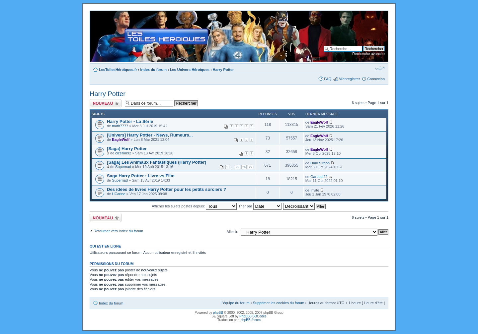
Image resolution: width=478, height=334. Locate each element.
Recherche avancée (368, 54)
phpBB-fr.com (251, 320)
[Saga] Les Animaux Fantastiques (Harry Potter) (156, 162)
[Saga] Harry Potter (127, 148)
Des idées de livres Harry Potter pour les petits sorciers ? (166, 189)
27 (250, 167)
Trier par (259, 206)
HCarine (118, 194)
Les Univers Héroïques (189, 70)
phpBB (218, 312)
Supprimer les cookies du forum (278, 303)
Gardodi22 (318, 177)
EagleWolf (319, 122)
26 (244, 167)
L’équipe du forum (234, 303)
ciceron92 (123, 153)
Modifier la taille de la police (380, 68)
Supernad (123, 167)
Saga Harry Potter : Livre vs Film (141, 175)
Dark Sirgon (320, 163)
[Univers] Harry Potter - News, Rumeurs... (150, 135)
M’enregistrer (349, 79)
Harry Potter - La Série (130, 121)
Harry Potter (223, 70)
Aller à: (232, 232)
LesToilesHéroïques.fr (118, 70)
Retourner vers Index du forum (118, 231)
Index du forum (153, 70)
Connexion (376, 79)
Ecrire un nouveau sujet (105, 103)
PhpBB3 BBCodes (253, 316)
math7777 (120, 126)
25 (237, 167)
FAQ (327, 79)
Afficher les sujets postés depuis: (194, 206)
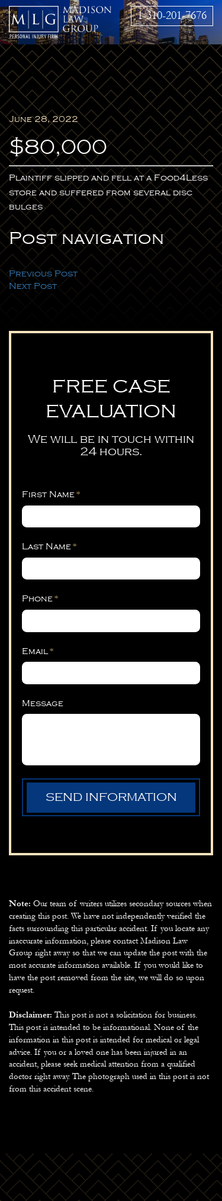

--

Required work
Gather every line of the material above that contains the string "Potter". Case counts.

In response
[Saga] Les Animaux Fantastiques (Harry Potter) (156, 162)
[Saga] Harry Potter (127, 148)
Des idées de livres Harry Potter pour les petits sorciers ? (166, 189)
Saga Harry Potter : Livre vs Film (141, 175)
[Univers] Harry Potter - News, Rumeurs... (150, 135)
Harry Potter - La Série (130, 121)
Harry Potter (223, 70)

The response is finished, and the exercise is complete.